引用文本 |
++++++++++++++++++++

POJ-1258-Agri-Net

这题就是最小生成树Prim，d[]代表的是整个连接集合和未连接点的最小距离。

#include <cstdio>
int map[105][105];
int vis[105], d[105];
const int INF = 0x3f3f3f3f;
int n,ans;

void Prim()
{
    d[0] = 0;
    ans = 0;
    for (int i = 0; i < n;i++) {
        int end = -1;
        for (int j = 0; j < n;j++) {
            if (!vis[j]&&(end==-1||d[j]<d[end])) {
                end = j;
            }
        }
        vis[end] = 1;
        ans += d[end];
        for (int j = 0; j < n;j++) {
            if (!vis[j]&&d[j]>map[end][j])
                d[j] = map[end][j];
        }
    }
}

int main()
{
    while (scanf("%d",&n)!=EOF) {
        for (int i = 0; i < 105;i++) {
            vis[i] = 0;
            d[i] = INF;
        }
        for (int i = 0; i < n;i++) {
            for (int j = 0; j < n;j++) {
                scanf("%d",&map[i][j]);
            }
        }
        Prim();
        printf("%d\n", ans);
    }
    return 0;
}

++++++++++++++++++++

原始数据 |
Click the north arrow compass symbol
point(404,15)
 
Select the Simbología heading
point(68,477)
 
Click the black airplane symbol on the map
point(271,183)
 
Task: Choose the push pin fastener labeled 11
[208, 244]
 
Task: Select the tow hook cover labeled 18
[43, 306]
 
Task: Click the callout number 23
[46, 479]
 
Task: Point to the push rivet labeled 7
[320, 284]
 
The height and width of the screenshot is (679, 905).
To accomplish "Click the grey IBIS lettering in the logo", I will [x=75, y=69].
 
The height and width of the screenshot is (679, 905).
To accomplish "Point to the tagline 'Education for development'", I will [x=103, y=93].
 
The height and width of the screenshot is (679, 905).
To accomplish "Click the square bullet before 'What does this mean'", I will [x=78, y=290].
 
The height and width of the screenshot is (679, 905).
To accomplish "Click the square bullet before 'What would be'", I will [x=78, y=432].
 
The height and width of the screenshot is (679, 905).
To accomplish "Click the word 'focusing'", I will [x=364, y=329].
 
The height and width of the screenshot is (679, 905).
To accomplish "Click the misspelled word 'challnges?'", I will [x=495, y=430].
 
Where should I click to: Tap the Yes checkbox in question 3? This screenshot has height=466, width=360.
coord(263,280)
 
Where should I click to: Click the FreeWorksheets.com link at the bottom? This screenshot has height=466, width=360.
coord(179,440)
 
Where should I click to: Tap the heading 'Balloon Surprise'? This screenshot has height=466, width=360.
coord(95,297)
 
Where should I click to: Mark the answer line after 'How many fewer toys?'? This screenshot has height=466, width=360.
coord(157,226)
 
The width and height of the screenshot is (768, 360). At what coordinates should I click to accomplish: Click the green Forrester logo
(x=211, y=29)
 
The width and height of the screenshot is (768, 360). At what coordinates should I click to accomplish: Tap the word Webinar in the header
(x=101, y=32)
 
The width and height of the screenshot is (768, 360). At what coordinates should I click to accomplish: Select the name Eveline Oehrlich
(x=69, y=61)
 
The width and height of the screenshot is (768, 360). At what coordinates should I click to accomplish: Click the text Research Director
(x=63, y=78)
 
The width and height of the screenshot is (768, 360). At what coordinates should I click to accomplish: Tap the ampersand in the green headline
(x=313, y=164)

++++++++++++++++++++

简短题目 | 能否把这篇题解中从“POJ-1258-Agri-Net”到“void Prim()”的部分一字不差地复制出来？ 以上记录是一份独立的材料，与这篇题解没有关系。

完整答案 |
POJ-1258-Agri-Net

这题就是最小生成树Prim，d[]代表的是整个连接集合和未连接点的最小距离。

#include <cstdio>
int map[105][105];
int vis[105], d[105];
const int INF = 0x3f3f3f3f;
int n,ans;

void Prim()